Swiss-Passagier bewusstlos: Flieger dreht noch auf dem Rollfeld in Zürich um
Erst wenige Meter weit war der Airbus A330-343 am Flughafen Zürich gekommen, da war die Reise auch schon wieder vorbei – zumindest vorläufig. Noch während die Maschine Richtung Startbahn rollte, musste die Crew wegen eines Passagiers einschreiten, berichtet das «Aero News Journal».
Demnach soll ein aggressiver, wohl alkoholisierter Passagier die Piloten veranlasst haben, bei der Flugsicherung Polizei und Ambulanzteam anzufordern. Auf Nachfrage von watson klärt die Swiss auf, dass diese Angaben falsch seien. «Kurz vor dem Abflug stellten Crew-Mitglieder fest, dass ein Passagier nicht mehr ansprechbar war», erklärt Sprecher Remo Müller stattdessen. Zu diesem Zeitpunkt sei die Maschine bereits auf dem Weg zur Piste gewesen.
Der Kapitän habe daraufhin umgehend entschieden umzukehren. Am Gate hätten dann bereits Polizei und Ambulanz gewartet, um den Passagier in medizinische Obhut zu nehmen. «Der gesamte Vorgang verlief ruhig und geordnet. Der Passagier verhielt sich zu keinem Zeitpunkt aggressiv», betont Müller.

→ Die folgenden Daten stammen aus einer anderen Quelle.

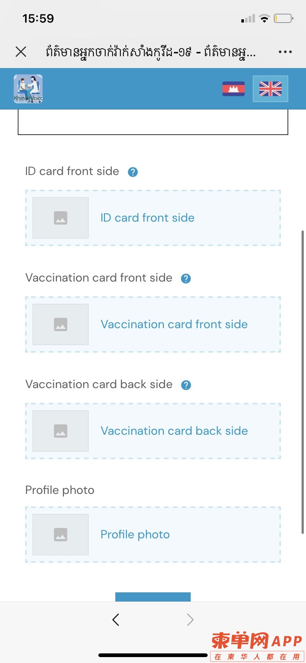
Task: Upload via the blue ID card front side link
Action: pos(147,218)
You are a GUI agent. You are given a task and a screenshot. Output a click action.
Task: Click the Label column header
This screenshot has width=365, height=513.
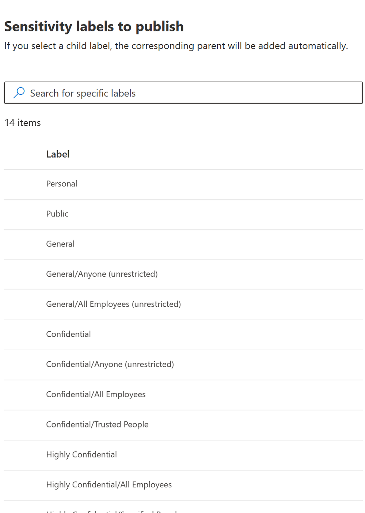[58, 154]

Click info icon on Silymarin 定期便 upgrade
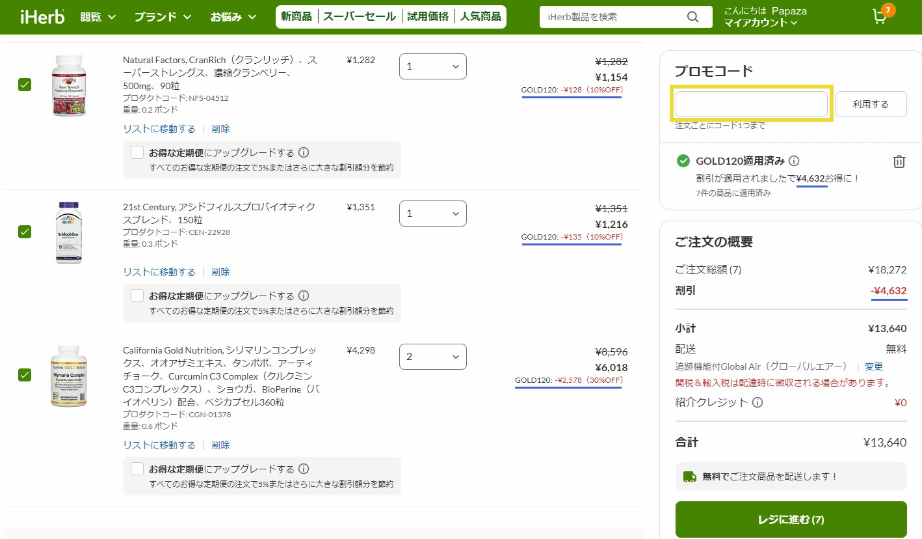[304, 469]
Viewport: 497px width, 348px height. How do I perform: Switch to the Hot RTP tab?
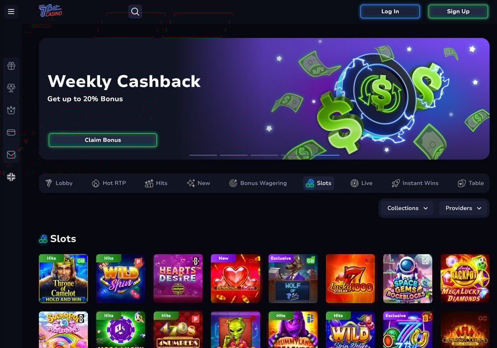(109, 183)

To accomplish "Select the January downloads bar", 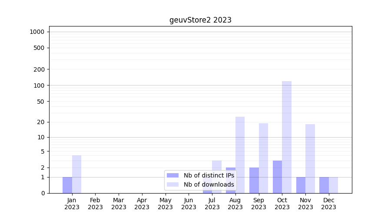I will click(76, 174).
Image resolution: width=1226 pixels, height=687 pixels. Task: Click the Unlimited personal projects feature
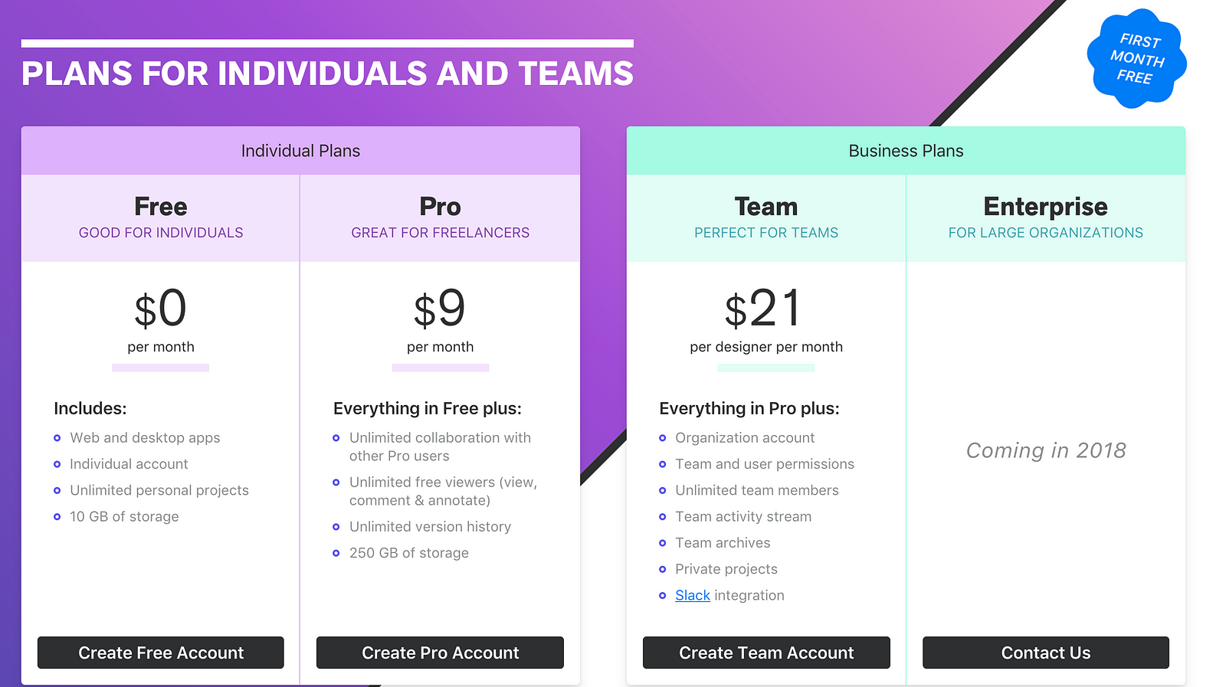[x=159, y=490]
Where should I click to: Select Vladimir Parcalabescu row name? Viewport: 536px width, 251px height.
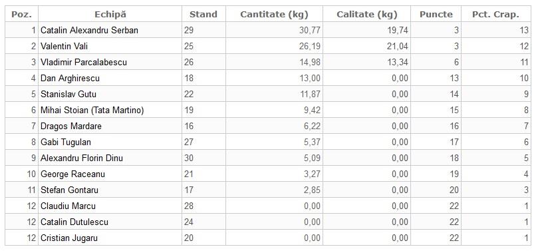pos(84,62)
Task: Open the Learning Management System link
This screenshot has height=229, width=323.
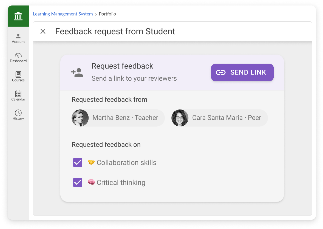Action: (63, 14)
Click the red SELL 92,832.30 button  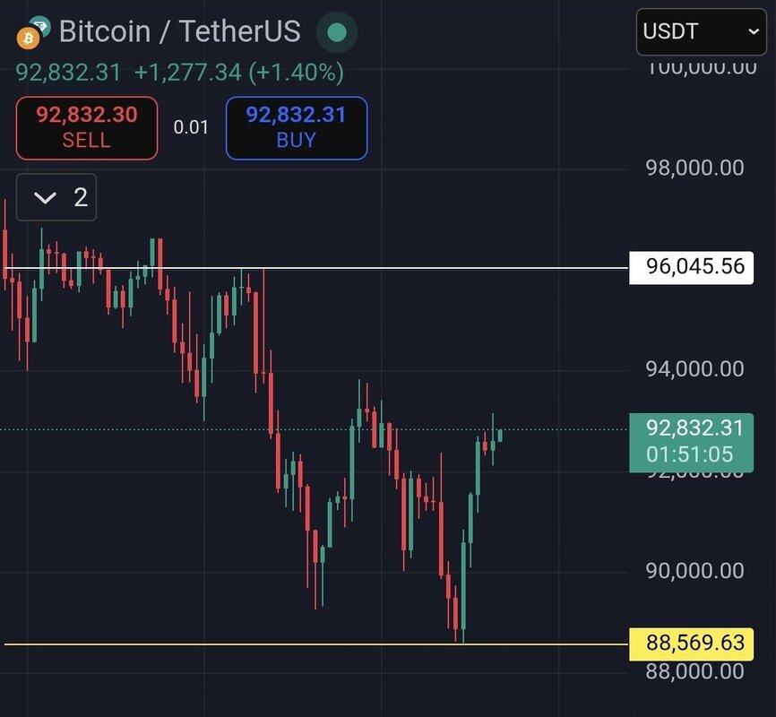tap(87, 128)
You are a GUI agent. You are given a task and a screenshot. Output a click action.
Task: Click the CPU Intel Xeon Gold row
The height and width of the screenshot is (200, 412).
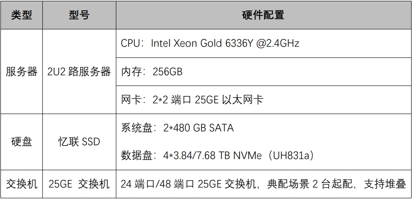(x=210, y=43)
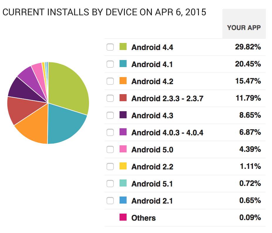Screen dimensions: 272x233
Task: Select the Android 2.1 checkbox
Action: coord(110,201)
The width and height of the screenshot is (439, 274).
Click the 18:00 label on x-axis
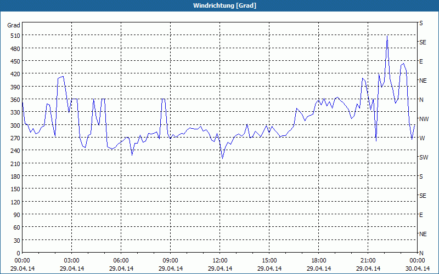coord(319,260)

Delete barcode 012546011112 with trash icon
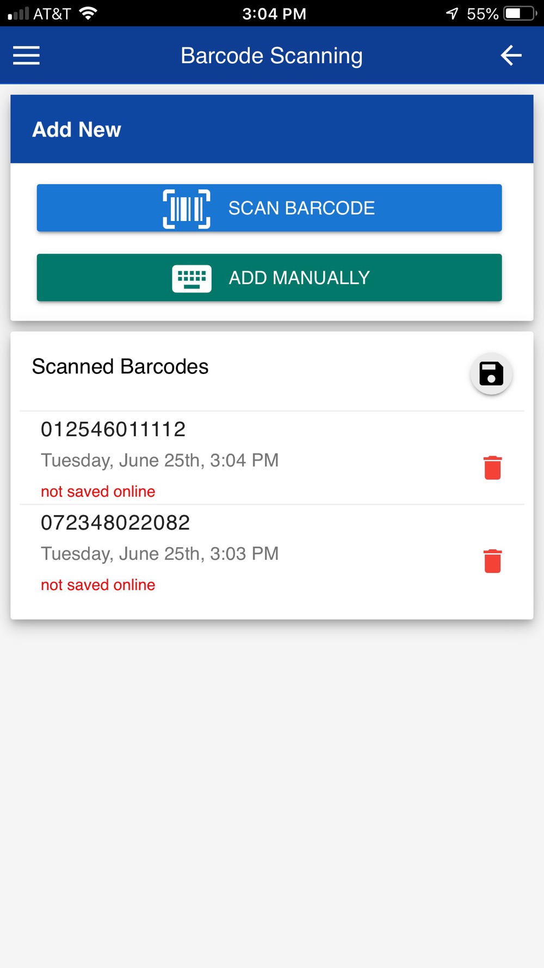coord(492,468)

LX14 hätte eigentlich am Mittwochnachmittag um 13.15 Uhr von Zürich nach New York fliegen sollen. Kurz nachdem der Flieger das Gate verlassen hatte, meldeten die Piloten den Zwischenfall.
Das Flugzeug drehte um und kehrte zum Gate zurück. Der Flug konnte schliesslich mit zwei Stunden Verspätung starten, nachdem auch das Gepäck des betroffenen Passagiers wieder ausgeladen worden war.